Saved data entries

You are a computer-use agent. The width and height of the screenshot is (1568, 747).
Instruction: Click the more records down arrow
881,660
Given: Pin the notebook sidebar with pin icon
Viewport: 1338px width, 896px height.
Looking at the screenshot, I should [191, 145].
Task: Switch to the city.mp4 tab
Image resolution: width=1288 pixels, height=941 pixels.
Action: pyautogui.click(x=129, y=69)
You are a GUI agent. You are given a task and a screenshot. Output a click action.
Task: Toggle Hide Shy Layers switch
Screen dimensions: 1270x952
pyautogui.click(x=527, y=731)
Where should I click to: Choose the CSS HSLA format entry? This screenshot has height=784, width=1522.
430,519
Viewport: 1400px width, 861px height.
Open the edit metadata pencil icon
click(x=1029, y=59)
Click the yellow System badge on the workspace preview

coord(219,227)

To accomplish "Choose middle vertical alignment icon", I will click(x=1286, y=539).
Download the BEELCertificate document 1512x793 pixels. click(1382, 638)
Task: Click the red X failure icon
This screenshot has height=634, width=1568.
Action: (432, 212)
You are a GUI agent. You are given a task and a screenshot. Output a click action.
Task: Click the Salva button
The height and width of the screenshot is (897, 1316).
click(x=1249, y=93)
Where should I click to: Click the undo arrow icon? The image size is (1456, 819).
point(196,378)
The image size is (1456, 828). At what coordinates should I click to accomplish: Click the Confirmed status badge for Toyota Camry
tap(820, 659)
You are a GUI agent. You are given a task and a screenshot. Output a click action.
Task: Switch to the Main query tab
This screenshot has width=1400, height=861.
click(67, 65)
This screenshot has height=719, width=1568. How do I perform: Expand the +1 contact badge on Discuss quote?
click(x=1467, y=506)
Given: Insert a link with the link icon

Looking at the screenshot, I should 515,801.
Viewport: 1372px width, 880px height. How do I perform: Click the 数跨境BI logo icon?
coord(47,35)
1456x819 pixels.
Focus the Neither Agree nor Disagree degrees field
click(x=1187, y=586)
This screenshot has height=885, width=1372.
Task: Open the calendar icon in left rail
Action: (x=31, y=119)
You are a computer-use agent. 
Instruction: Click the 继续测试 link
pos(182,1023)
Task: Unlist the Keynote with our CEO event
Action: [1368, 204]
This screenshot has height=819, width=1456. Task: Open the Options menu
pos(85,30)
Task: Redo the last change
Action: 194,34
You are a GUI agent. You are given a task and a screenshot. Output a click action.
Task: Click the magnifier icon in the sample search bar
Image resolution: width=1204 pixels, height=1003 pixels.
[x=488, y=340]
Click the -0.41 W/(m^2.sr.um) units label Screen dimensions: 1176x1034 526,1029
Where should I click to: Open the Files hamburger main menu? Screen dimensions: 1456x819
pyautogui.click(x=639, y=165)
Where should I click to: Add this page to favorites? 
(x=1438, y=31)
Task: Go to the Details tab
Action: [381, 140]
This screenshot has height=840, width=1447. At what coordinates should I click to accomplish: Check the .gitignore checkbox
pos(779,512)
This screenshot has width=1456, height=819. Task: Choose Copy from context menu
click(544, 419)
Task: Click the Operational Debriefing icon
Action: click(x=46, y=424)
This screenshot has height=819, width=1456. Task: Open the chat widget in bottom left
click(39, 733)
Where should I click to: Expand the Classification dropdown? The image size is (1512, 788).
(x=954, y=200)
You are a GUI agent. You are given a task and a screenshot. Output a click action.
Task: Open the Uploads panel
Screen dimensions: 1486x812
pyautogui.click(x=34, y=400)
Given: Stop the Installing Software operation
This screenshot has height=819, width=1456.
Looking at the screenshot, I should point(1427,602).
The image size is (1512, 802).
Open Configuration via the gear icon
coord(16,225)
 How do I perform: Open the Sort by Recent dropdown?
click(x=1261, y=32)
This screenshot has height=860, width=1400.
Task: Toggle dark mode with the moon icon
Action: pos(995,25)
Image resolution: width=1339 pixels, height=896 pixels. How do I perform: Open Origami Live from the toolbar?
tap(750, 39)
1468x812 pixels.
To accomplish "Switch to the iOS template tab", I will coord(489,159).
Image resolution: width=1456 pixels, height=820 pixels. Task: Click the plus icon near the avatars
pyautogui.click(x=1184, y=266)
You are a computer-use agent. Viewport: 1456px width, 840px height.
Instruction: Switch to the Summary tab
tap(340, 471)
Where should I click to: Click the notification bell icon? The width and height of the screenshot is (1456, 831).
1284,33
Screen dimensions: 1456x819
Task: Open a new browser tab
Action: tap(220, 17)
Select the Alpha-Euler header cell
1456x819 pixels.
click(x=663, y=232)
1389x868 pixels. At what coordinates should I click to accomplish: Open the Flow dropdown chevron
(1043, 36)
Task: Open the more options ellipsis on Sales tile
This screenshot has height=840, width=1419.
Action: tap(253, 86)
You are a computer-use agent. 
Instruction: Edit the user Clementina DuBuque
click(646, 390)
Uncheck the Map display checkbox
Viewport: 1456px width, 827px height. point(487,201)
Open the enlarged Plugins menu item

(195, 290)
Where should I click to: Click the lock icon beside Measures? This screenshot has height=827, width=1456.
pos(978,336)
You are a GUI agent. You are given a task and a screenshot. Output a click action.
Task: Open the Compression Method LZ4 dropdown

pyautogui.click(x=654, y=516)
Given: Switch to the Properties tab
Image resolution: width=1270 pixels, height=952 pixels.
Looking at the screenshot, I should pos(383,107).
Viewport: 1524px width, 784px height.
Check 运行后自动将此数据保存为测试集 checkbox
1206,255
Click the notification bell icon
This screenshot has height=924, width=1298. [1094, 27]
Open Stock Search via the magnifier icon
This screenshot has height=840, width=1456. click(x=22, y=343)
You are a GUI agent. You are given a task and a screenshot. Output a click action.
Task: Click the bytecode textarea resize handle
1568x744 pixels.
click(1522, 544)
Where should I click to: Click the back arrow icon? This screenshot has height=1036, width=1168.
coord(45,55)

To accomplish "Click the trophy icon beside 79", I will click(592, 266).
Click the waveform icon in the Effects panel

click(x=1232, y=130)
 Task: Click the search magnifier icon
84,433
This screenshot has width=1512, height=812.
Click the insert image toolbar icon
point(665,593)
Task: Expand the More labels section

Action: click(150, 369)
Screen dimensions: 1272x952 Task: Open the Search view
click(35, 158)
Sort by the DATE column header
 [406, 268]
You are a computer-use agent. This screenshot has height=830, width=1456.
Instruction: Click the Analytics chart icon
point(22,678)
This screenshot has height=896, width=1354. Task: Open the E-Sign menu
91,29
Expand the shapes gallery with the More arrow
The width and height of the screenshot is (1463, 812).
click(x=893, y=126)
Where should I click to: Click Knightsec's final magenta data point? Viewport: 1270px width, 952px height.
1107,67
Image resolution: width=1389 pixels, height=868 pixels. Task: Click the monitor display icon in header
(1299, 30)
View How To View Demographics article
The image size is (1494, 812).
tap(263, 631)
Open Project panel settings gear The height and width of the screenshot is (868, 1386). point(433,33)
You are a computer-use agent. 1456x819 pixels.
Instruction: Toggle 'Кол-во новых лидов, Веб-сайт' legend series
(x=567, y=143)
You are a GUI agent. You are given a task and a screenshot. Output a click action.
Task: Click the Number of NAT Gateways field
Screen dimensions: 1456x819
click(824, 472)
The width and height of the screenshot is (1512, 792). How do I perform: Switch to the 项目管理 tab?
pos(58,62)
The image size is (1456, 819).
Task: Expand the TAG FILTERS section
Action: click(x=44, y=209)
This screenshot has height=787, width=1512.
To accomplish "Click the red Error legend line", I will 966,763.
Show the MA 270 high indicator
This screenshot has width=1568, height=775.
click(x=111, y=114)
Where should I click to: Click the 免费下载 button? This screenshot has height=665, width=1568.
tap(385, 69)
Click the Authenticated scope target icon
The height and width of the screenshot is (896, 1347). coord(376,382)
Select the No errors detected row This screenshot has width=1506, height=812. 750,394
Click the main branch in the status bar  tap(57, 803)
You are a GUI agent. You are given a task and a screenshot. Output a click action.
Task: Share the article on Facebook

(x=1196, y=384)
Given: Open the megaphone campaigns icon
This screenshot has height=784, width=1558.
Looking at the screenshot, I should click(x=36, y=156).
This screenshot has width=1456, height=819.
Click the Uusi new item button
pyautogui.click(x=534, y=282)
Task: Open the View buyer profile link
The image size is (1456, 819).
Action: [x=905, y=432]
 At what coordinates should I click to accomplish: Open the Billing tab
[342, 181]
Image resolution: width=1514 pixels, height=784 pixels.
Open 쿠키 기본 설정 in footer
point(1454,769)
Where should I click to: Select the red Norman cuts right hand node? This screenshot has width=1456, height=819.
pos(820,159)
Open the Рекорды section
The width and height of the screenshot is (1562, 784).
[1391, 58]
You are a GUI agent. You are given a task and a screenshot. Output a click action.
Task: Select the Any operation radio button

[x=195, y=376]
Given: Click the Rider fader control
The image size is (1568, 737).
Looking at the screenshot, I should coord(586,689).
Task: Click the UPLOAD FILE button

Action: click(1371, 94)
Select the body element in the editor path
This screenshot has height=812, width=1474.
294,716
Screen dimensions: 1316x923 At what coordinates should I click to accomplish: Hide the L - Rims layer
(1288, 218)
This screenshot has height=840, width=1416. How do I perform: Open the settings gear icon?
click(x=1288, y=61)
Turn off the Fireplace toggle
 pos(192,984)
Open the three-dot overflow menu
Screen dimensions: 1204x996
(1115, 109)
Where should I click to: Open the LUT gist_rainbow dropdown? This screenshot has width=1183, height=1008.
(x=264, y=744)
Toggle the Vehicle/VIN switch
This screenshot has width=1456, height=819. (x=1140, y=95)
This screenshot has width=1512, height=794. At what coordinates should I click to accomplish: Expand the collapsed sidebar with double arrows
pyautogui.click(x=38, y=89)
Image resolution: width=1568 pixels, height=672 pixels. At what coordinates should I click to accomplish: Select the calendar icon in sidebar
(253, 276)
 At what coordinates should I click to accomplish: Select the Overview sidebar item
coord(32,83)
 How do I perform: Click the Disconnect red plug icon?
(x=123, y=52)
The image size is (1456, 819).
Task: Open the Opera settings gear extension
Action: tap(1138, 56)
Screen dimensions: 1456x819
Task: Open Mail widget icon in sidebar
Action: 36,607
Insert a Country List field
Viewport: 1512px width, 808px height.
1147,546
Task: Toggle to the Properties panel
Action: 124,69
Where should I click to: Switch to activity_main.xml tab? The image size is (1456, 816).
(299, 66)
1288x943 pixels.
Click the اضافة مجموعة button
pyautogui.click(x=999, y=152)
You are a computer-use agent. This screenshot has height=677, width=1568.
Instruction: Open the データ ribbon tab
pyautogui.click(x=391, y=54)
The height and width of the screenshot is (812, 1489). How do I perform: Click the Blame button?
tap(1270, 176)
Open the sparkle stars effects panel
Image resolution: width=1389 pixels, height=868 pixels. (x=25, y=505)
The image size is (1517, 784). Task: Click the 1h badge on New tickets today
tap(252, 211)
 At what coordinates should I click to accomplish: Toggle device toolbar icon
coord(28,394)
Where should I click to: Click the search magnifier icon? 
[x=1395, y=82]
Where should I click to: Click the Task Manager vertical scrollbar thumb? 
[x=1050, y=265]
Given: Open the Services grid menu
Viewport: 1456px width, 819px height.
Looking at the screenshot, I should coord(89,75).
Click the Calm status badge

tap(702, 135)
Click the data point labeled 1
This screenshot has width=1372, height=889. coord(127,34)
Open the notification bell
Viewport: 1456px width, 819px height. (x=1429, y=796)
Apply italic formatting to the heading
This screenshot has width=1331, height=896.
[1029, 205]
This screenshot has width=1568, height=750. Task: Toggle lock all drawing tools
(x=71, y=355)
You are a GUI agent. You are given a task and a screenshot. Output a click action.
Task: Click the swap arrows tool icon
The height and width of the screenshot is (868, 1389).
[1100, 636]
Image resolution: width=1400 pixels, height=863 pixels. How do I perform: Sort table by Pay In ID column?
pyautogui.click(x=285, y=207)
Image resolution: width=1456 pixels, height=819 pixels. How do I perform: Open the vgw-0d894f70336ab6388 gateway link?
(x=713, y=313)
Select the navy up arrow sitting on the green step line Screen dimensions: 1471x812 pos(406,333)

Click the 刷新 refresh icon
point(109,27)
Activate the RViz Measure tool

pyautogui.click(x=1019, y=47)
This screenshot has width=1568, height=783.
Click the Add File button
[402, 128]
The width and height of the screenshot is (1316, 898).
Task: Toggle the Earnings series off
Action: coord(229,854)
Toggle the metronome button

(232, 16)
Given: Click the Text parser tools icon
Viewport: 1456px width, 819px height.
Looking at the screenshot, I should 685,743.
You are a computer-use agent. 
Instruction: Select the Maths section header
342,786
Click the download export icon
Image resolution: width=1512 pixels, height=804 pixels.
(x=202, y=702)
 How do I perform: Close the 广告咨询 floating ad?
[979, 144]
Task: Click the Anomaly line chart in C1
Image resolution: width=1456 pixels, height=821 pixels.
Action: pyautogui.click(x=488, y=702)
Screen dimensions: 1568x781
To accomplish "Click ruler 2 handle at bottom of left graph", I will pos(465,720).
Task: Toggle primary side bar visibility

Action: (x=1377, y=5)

[Exercise description]
Your answer should be the lines above that contain the word "handle", copied out.

[Task result]
Task: Click the bytecode textarea resize handle
To accomplish "Click ruler 2 handle at bottom of left graph", I will pos(465,720).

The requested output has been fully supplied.